Controlling the inner workings of your mind, physiological deformation and slowly entering the darkness of helplessness binge eating decays your quality of life and the lives of those around you trying to help you while withdrawing into seclusion to continue the wretched path alone.
Help with Binge Eating
Therapy is essential to truly understanding your personal inner workings. Trying it alone will only lead to failure with strict diets and removing anything you deem unhealthy giving you that “I am binging with kale from now on.” idea. Getting back in touch with your bodies natural hunger rhythms while allowing yourself reasonable portions of the things you enjoy is finding the balance.
If you are still reading this article on binge eating, chances are you are beginning to find hope in making friends with Food keeping you from overeating, maybe even sparking your curiosity to know more about binge eating. If you believe you have an eating disorder, please reach out for help to your medical practitioner and get advise on how to best deal with it for your particular situations.
Binge Eating Checklist
To help diagnose binge eating with your healthcare provider, list off the “Familiar” attributes below and don’t let embarrassment keep you from finding Your Path to a Better You!

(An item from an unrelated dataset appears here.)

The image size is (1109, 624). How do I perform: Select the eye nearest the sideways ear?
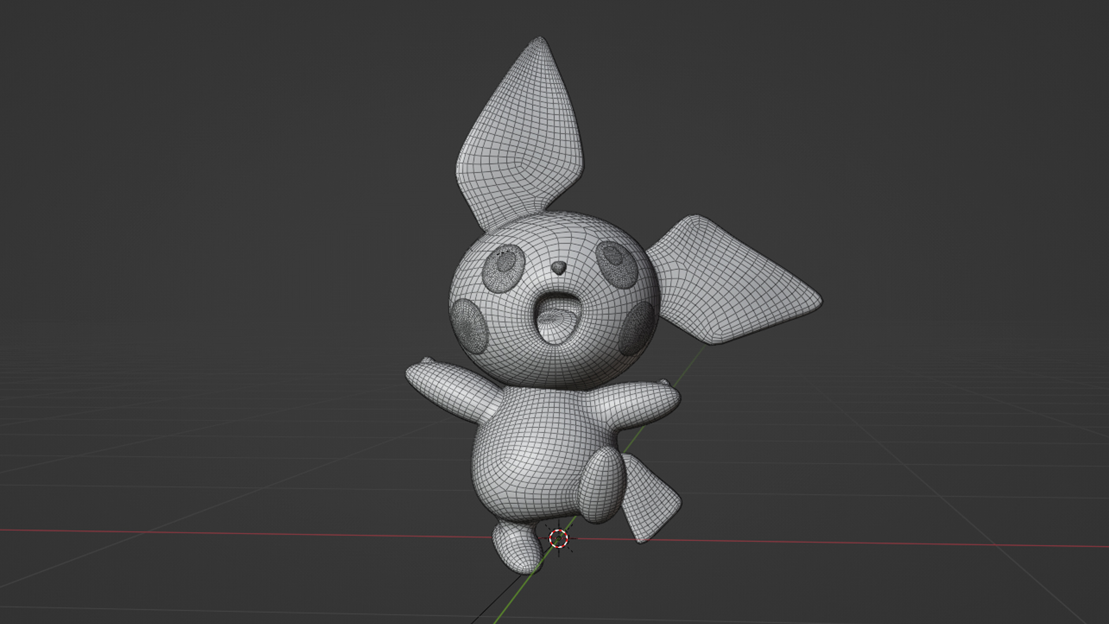click(x=617, y=265)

- I am depressed about my bingeing and feel like I am caught in a cycle I cannot get out of.
- I don’t try to undo the changes that binging is causing to my body by vomiting, fasting or taking laxatives.
- During the binge I get zoned out of everything happening around me.

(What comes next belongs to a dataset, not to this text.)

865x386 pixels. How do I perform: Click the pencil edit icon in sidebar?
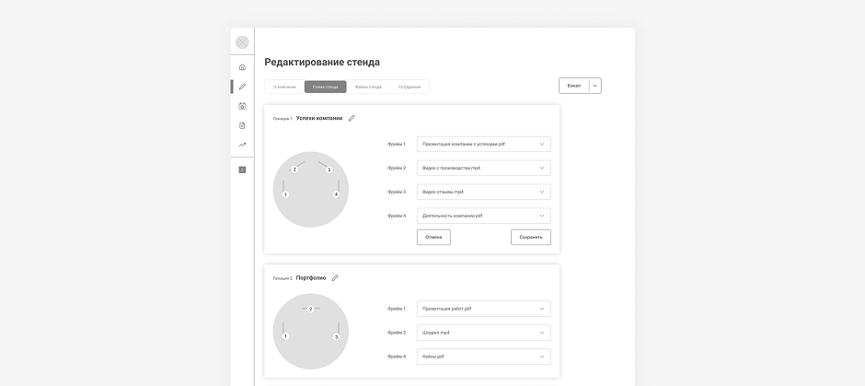242,87
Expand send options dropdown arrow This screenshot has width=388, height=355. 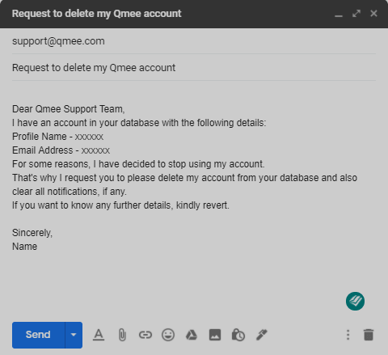pyautogui.click(x=74, y=335)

- After binging, I feel horrible, depressed and disgusted with feelings of shame and guilt.
- When I feel a binge coming on, no matter the time I run out to go buy food even at odd hours.
- I binge on any kind of food.
- Even when I am not hungry I binge.
- I keep eating after I am full.
- When binging I eat very fast.
- I binge alone because I feel embarrassed or guilty.
- I feel powerless when binging and can’t stop
- I have been binging at least once a week for the last three months.
If all the statements above sound too familiar, keep in mind you can break the cycle of shame and secrecy and begin eating the foods you love without the guilt.